Here is what the complete pipeline looks like in practice:
# 1. Agent researches the topic
anycap search --prompt "Latest Q2 performance data" --json > research.json
# 2. Agent generates a hero chart as SVG
anycap image generate --prompt "Q2 revenue bar chart, clean corporate style" \
--model nano-banana-2 -o chart.png
# 3. Agent uploads assets to cloud storage
anycap drive upload chart.png
# 4. Agent writes the report as self-contained HTML
# (Claude Code outputs an HTML file with the chart embedded)
# 5. Agent publishes the page — one command, live URL
anycap page deploy q2-report.html \
--title "Q2 2026 Performance Report" \
--description "AI-generated quarterly analysis with interactive charts"
No human touched a CMS. No hosting was configured. The agent researched, created visuals, and published — all through a single CLI.
Which Approach Should You Use?
| Approach | Best for | Agent-friendly? | Setup required |
|---|---|---|---|
| GitHub Pages | Permanent docs, project sites | Partial (needs repo access) | Repo + CI config |
| Manual S3/R2 | Teams with existing infra | No (manual per file) | Bucket + IAM + CORS |
| Agent-native platform | Agent-generated reports, prototypes, one-off pages | Yes (CLI/API native) | Install CLI, one auth step |
The right choice depends on your workflow. If your agent outputs 10 reports a week that need to be shared with the team, an agent-native publishing layer pays for itself immediately. If you publish one page a month, GitHub Pages is fine.
The format shift — Markdown to HTML — and the distribution shift — local file to live URL — are two sides of the same coin. One makes the output worth reading. The other makes it worth sharing.

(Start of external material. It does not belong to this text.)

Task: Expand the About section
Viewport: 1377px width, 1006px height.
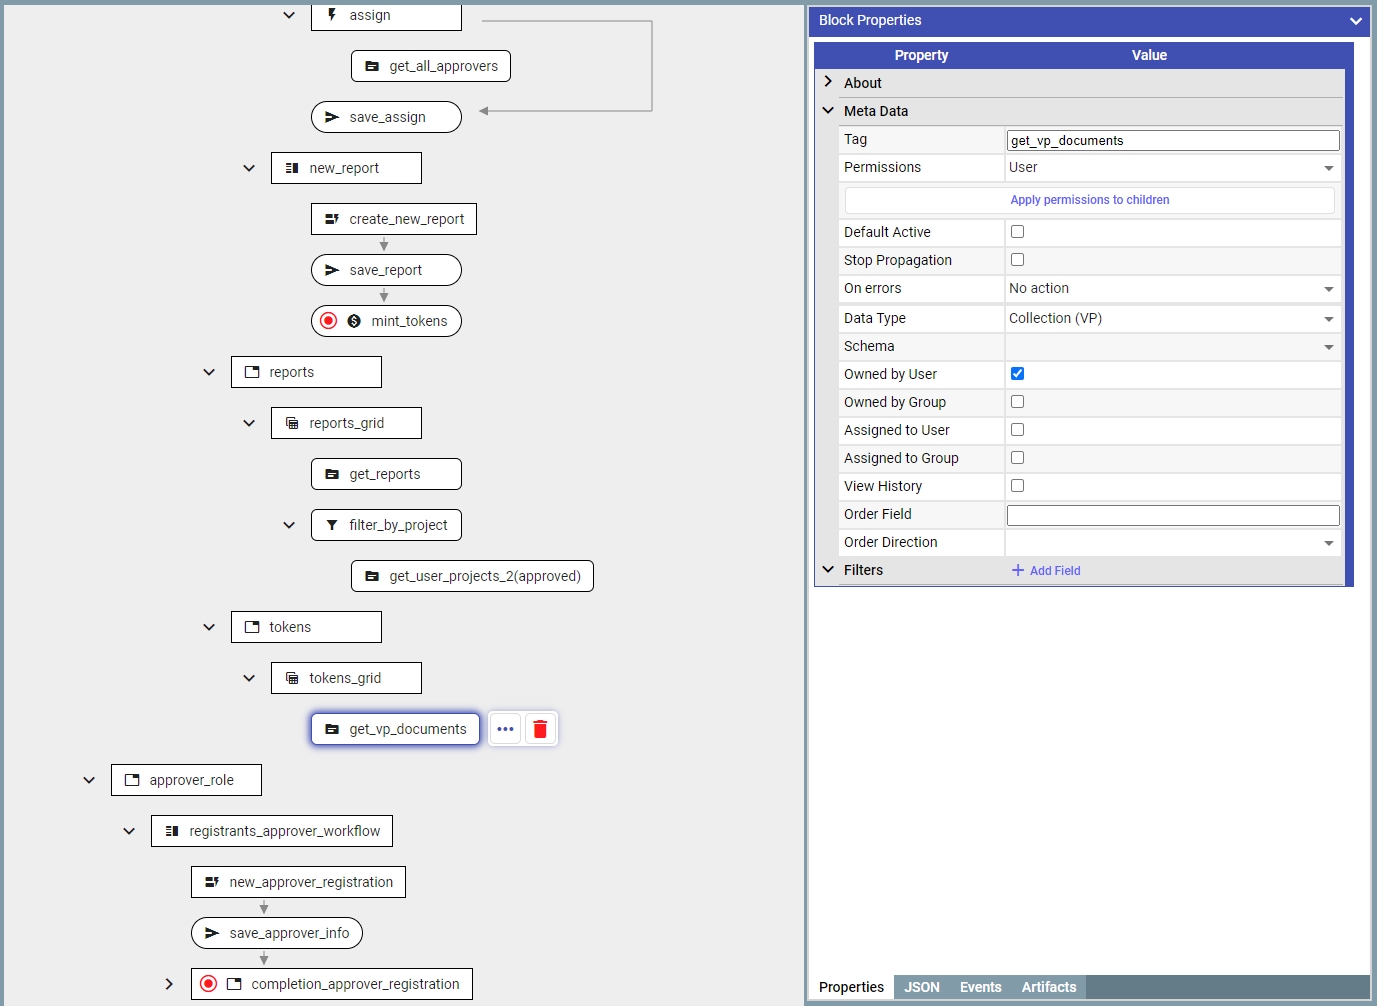Action: [x=828, y=82]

When to Use HTML vs Markdown for Agent Output
The switch to HTML is not a dogmatic one. Some outputs are better as Markdown. The decision framework is straightforward:
| Use Markdown when... | Use HTML when... |
|---|---|
| The output is a configuration file (CLAUDE.md, SKILL.md) | The output is meant to be read by a human |
| The output feeds into another tool that expects Markdown | The output contains data that benefits from visual structure |
| The output is a simple list or paragraph | The output includes comparisons, diagrams, or multi-part layouts |
| The output will be version-controlled and diffed | The output will be shared, presented, or referenced |
| You are operating in a sub-32K token context | You are on a model with 200K+ context (you probably are) |
The rule of thumb Thariq implicitly proposes: if you expect a human to read it, consider HTML. If it is purely machine-to-machine, Markdown is fine.
The Bottom Line
Markdown became the default format for AI agent output not because it was the best format, but because it was the cheapest format in an era of severe token constraints. That era is over.
The shift Thariq Shihipar is advocating — and demonstrating with 20 production artifacts — is not really about HTML versus Markdown. It is about whether we treat AI agent output as something to be parsed by machines or something to be consumed by humans. For four years, we optimized for the former because the economics forced us to. The economics no longer force us to.
The agents are getting better. The context windows are getting larger. The outputs are getting more complex. It is time for the format to catch up.